IV. «Коли хочешь жить, нужно есть» – забота о хлебе насущном
Первых ксендзов, прибывавших в Тунку, местные жители принимали подозрительно, недоброжелательно и даже враждебно, однако не упускали случая нажиться на их несчастье. Требовали немереных денег за продукты, причем в этой операции участвовал сам Плотников, который заранее набил свой амбар всем необходимым, понимая, что прибывающие поселенцы будут вынуждены где-то это покупать, а он, таким образом, получит хорошую прибыль. Плотников сразу сообщил полякам, что «у него на складе, то есть в амбаре, имеются отличная пшеничная и ржаная мука, ячменная и гречневая крупа, томское масло, сахар, чай, соль, свечи и мыло, и даже русский табак, сигары и папиросы превосходного качества, и все перечисленные товары можно приобрести в любое время и по сходной цене».
Дороговизна первого года пребывания ксендзов в Тунке была связана еще и с прошлогодним неурожаем: «замерзли все посевы на полях, прямо на корню, и мука была желтой, как лимон».

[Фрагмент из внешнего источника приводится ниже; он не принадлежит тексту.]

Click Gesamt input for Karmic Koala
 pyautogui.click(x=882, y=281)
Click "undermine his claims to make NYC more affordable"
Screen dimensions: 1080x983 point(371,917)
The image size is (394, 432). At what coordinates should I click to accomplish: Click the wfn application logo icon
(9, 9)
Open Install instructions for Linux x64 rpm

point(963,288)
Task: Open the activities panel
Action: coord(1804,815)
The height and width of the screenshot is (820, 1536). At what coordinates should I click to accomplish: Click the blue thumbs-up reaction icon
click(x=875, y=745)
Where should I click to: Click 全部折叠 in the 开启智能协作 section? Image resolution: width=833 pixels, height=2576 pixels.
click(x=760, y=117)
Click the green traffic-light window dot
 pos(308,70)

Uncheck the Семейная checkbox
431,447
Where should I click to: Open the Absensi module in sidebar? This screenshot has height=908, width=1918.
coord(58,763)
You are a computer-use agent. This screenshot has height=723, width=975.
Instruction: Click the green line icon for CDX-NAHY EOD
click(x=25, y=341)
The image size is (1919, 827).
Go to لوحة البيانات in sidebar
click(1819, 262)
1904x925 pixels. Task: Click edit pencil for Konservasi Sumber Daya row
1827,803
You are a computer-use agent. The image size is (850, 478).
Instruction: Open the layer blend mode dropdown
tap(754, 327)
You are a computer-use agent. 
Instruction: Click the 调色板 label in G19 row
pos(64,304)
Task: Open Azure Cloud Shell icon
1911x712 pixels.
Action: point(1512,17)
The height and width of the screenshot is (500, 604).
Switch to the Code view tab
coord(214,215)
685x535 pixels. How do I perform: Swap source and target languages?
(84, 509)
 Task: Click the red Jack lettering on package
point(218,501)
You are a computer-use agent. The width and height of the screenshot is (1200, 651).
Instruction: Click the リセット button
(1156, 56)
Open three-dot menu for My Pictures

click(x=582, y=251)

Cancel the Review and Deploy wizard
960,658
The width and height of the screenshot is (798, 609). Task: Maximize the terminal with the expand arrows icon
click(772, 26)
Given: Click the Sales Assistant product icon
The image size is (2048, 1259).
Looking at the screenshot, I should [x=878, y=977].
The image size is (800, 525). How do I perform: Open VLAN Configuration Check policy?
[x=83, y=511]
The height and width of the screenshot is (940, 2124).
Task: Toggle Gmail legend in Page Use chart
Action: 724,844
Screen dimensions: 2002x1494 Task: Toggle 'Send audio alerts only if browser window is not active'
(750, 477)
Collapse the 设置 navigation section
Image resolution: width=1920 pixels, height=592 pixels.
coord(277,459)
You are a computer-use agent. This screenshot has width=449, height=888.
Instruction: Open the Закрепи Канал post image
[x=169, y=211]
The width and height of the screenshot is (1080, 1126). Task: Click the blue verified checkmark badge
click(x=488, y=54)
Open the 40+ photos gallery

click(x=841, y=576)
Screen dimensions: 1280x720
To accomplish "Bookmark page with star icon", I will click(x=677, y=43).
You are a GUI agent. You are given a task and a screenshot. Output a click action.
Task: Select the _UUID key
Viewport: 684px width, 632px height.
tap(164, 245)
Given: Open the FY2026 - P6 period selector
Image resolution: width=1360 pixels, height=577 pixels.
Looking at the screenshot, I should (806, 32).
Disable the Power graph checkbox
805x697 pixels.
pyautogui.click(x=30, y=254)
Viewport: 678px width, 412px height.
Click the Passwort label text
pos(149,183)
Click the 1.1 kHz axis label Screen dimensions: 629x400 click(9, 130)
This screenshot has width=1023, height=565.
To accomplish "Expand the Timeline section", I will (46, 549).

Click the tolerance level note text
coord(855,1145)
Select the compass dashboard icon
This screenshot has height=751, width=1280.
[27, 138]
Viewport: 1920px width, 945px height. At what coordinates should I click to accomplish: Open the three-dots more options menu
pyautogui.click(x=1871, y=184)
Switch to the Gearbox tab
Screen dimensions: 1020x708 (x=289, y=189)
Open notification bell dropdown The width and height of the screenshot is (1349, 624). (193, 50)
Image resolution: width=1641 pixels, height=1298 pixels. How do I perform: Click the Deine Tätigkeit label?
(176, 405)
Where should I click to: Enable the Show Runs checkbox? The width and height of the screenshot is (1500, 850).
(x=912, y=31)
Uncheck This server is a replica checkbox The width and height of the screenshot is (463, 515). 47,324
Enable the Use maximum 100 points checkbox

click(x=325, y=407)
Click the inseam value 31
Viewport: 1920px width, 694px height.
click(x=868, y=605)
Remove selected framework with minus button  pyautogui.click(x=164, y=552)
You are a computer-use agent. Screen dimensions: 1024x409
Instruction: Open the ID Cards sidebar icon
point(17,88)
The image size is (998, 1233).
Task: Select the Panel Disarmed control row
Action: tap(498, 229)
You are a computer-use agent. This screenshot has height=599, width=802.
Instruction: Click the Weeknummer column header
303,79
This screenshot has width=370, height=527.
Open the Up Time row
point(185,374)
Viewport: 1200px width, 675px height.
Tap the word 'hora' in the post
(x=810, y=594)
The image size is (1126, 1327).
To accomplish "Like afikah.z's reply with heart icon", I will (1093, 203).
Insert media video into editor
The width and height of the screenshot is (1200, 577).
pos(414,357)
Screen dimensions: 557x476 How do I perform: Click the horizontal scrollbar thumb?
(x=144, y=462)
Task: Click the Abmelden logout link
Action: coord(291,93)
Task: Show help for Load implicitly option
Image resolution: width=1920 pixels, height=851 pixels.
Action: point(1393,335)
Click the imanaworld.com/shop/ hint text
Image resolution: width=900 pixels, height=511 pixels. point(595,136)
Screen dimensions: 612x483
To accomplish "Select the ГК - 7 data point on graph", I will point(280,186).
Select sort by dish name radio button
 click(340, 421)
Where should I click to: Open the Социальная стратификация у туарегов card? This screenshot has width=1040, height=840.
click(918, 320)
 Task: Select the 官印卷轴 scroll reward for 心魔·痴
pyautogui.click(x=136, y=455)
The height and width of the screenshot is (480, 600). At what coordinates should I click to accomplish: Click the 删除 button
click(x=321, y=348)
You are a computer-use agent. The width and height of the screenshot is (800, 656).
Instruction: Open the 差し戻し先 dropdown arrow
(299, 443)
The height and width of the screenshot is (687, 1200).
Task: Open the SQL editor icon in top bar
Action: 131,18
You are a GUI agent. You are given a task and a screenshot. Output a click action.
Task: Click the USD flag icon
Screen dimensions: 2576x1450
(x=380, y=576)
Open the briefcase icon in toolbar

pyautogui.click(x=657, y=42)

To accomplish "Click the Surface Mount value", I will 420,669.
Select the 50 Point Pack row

А между тем большинство ксендзов, прибывших в Тунку, терпело нужду. Они приезжали из дальних концов Сибири, в плохой одежде, некоторые были больны. Ксендз Куляшиньский вспоминал спустя годы: «одежду нашу главным образом составляли балахоны и тулупы, причем видавшие виды, так что мы производили впечатление оборванцев и отбросов общества, а священное облачение, если кому удавалось его провезти, хранили для последнего пути». Подобным образом писал Матрась: «Одежда, белье и обувь у нас были перешиты из арестантского обмундирования, которое нам выдали во время этапа в Сибирь». Они получали «по три рубля в месяц на питание, одежду, белье, обувь, свет и дрова, то есть, одним словом, на всё про всё».
Их распределили по крестьянским избам или по разрушенным хибарам, в которых когда-то жили ссыльные донские казаки. Ксендзы считали, что местные жители должны обеспечить их дровами и светом, полагая, будто имеют на это право, что лишь усугубило недоброжелательность и сопротивление. Вероятно, священники жаловались чиновникам в Иркутск, потому что 11 апреля 1866 года иркутский гражданский губернатор написал Плотникову официально и сухо: «Жители Тунки не обязаны предоставлять ссыльным жилье, воду, дрова и свечи. Известить преступников, что они должны сами искать себе жилье, сами заготавливать дрова и обеспечивать освещение, сами носить воду, и будучи лишены прав, не могут ожидать постоянных услуг или помощи от местных жителей».